REQUIRED ACTION → Output all records verbatim.

Stored items →
*** Block opens ***
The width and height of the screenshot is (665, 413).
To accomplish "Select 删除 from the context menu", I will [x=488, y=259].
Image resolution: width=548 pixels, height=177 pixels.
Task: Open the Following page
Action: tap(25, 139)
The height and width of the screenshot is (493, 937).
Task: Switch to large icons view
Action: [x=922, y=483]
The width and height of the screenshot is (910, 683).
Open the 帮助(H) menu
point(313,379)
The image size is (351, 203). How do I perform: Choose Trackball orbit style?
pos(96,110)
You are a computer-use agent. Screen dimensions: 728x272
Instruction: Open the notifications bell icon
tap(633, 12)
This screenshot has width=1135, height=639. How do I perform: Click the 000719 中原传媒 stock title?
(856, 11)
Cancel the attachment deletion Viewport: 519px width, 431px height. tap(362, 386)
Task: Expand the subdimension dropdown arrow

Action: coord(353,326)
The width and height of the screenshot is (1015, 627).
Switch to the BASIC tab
*** Block closes ***
ANSWER AREA →
The width and height of the screenshot is (665, 413).
To accomplish "Select 删除 from the context menu", I will [x=488, y=259].
Image resolution: width=548 pixels, height=177 pixels.
Task: Open the Following page
Action: tap(25, 139)
The height and width of the screenshot is (493, 937).
Task: Switch to large icons view
Action: [x=922, y=483]
The width and height of the screenshot is (910, 683).
Open the 帮助(H) menu
point(313,379)
The image size is (351, 203). How do I perform: Choose Trackball orbit style?
pos(96,110)
You are a computer-use agent. Screen dimensions: 728x272
Instruction: Open the notifications bell icon
tap(633, 12)
This screenshot has width=1135, height=639. How do I perform: Click the 000719 中原传媒 stock title?
(856, 11)
Cancel the attachment deletion Viewport: 519px width, 431px height. tap(362, 386)
Task: Expand the subdimension dropdown arrow

Action: coord(353,326)
The width and height of the screenshot is (1015, 627).
Switch to the BASIC tab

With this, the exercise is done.